[Saved entries]

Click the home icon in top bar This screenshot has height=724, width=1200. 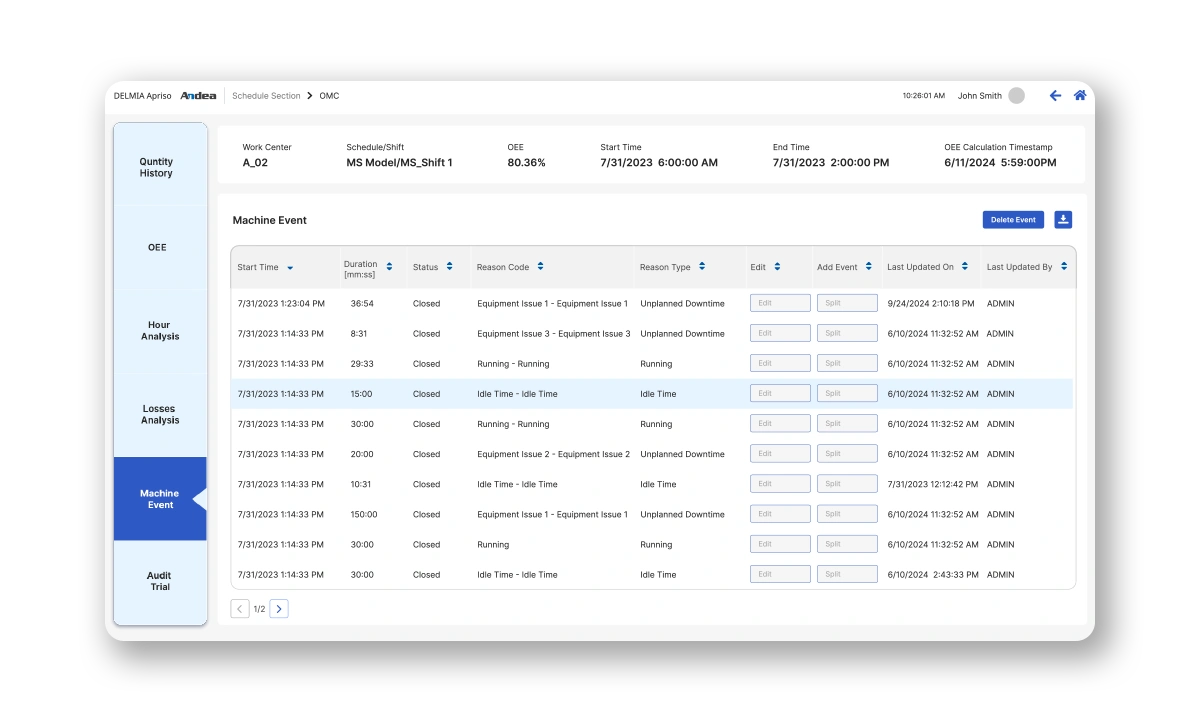tap(1079, 95)
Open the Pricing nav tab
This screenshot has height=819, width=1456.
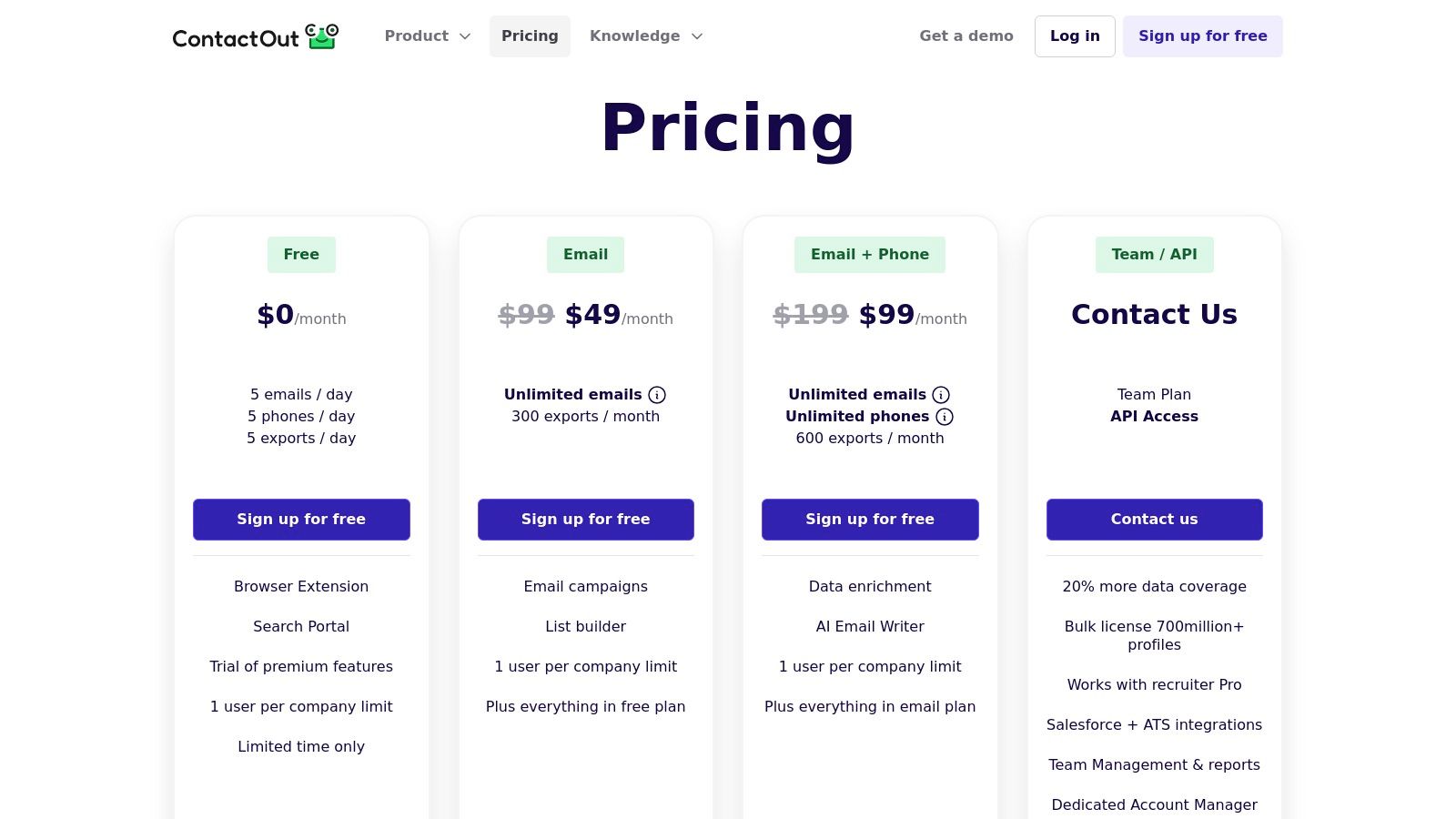[x=530, y=36]
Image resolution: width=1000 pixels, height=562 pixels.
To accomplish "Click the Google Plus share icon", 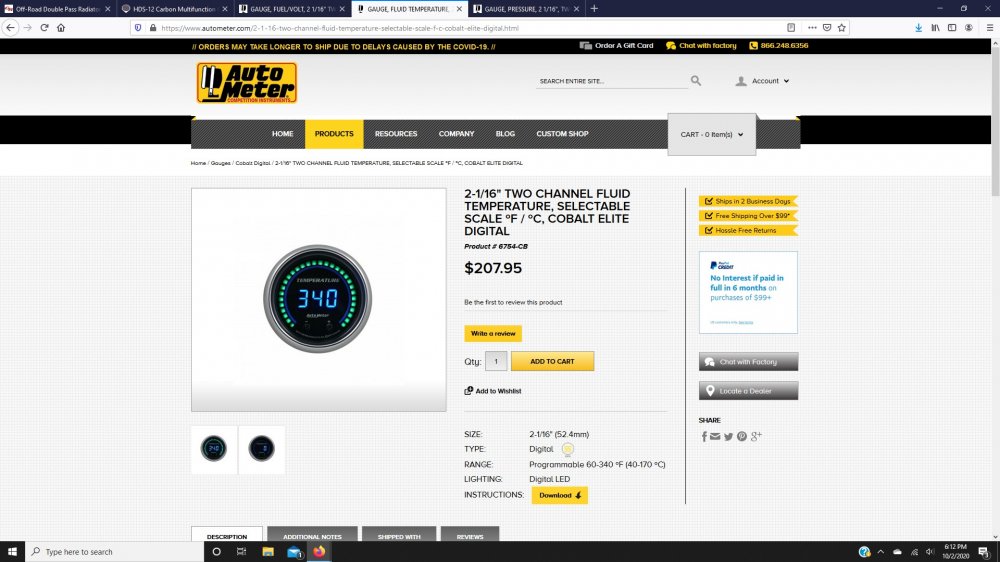I will pyautogui.click(x=756, y=436).
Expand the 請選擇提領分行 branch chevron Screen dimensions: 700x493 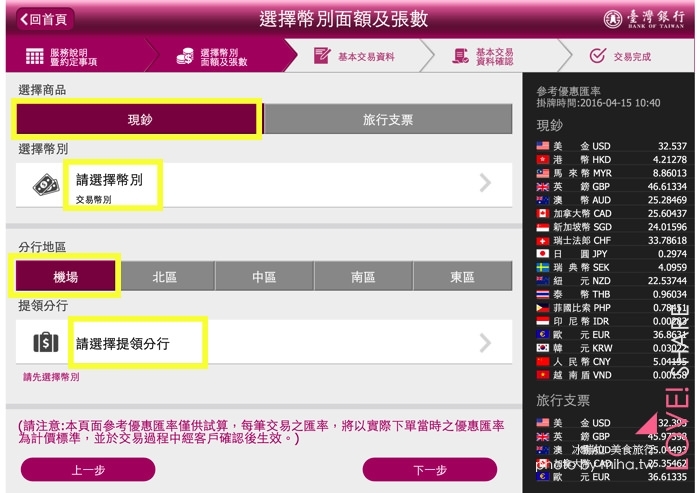[x=486, y=343]
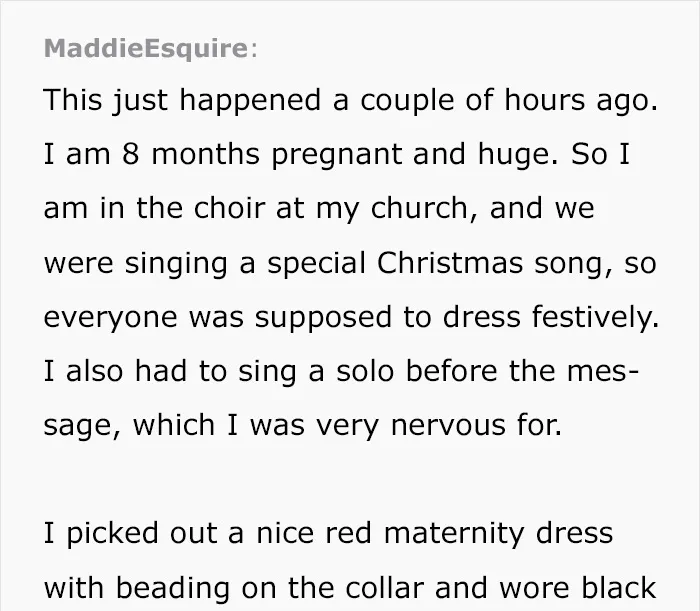Select the words 'maternity dress'
700x611 pixels.
click(498, 534)
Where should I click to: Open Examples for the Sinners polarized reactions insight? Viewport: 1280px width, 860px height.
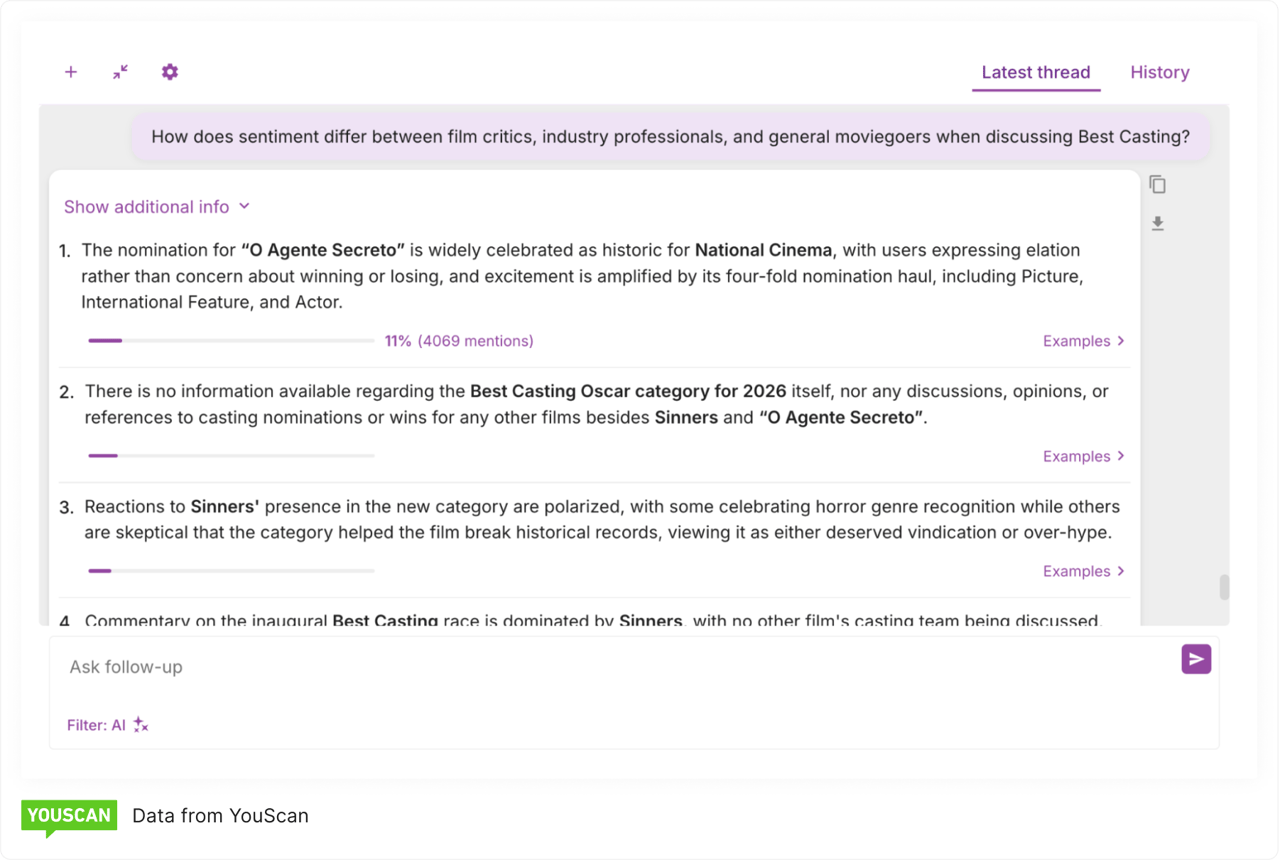pos(1083,571)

:: Your objective ::
With the pictures left out, please output each line from the one containing "Where should I" through the end of the entries, exactly as it is.

:: Reply ::
Where should I click to: Open Examples for the Sinners polarized reactions insight? Viewport: 1280px width, 860px height.
pos(1083,571)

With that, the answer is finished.